STJ solta Conrado Paulino da Rosa, ex-professor de direito acusado de crimes sexuais no RS
O Superior Tribunal de Justiça (STJ) revogou a prisão preventiva do advogado e ex-professor Conrado Paulino da Rosa, acusado de cometer crimes sexuais contra dez mulheres no Rio Grande do Sul. A decisão foi assinada pelo ministro Reynaldo da Fonseca nesta quarta-feira (17).
Conrado Paulino da Rosa havia sido preso no início de março, após ser denunciado pelo Ministério Público por crimes como estupro, estupro de vulnerável, violência psicológica e cárcere privado. Ele nega as acusações.
A defesa do ex-professor argumentou que a prisão preventiva era desproporcional e que as medidas cautelares impostas, como o uso de tornozeleira eletrônica e restrições de circulação, jamais foram descumpridas. A informação foi divulgada pela defesa nesta quinta-feira (18).
Defesa alega desproporcionalidade da prisão preventiva
Em nota oficial, a defesa de Conrado Paulino da Rosa afirmou que a prisão preventiva decretada pelo Tribunal de Justiça do Rio Grande do Sul era uma medida extrema e desproporcional. Segundo os advogados, as medidas cautelares aplicadas, que incluíam o uso de tornozeleira eletrônica, proibição de contato com as vítimas e restrições de circulação noturna, nunca foram violadas pelo acusado.

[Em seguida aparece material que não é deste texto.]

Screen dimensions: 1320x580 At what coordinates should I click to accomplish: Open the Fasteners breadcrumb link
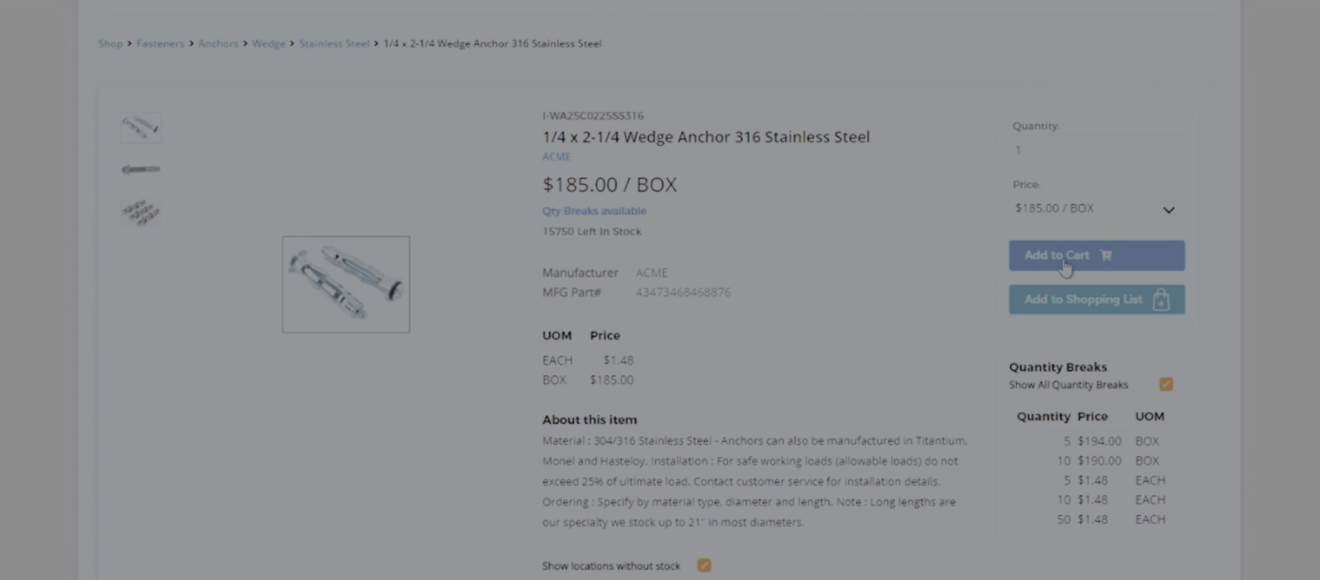tap(160, 44)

A defesa também destacou que a decisão do STJ reconheceu um equívoco na interpretação dos fatos que justificaram a prisão. A nota ressalta que a restrição da liberdade não se mostrava juridicamente adequada diante das circunstâncias específicas do caso, reafirmando a necessidade de observância rigorosa dos critérios legais para a privação de liberdade.
Investigação aponta para 12 supostos crimes entre 2013 e 2025
A investigação policial ouviu depoimentos de 18 mulheres que se declararam vítimas de Conrado Paulino da Rosa, além de 16 testemunhas. A denúncia do Ministério Público abrange 12 supostos crimes, que teriam ocorrido entre 2013 e 2025. O ex-professor foi desligado da Fundação Escola Superior do Ministério Público (FMP) após as denúncias.
Os relatos das denunciantes descrevem um padrão de comportamento onde Conrado Paulino da Rosa criava um ambiente de confiança e proximidade, que, segundo elas, era explorado para facilitar os abusos. Algumas vítimas relataram episódios de violência física, como tapas e lesões, além de violência psicológica e comentários depreciativos.
Boatos e difamação após o fim dos relacionamentos
Após o término dos relacionamentos, algumas das denunciantes relataram que Conrado Paulino da Rosa teria espalhado boatos e distorcido fatos com o objetivo de prejudicá-las profissionalmente. Esses relatos contribuíram para a investigação que levou à denúncia formal pelo Ministério Público.
O caso segue em andamento, e a decisão do STJ pela revogação da prisão preventiva representa um novo capítulo no processo. A defesa enfatiza que sempre respeitou as instituições e o andamento do processo judicial.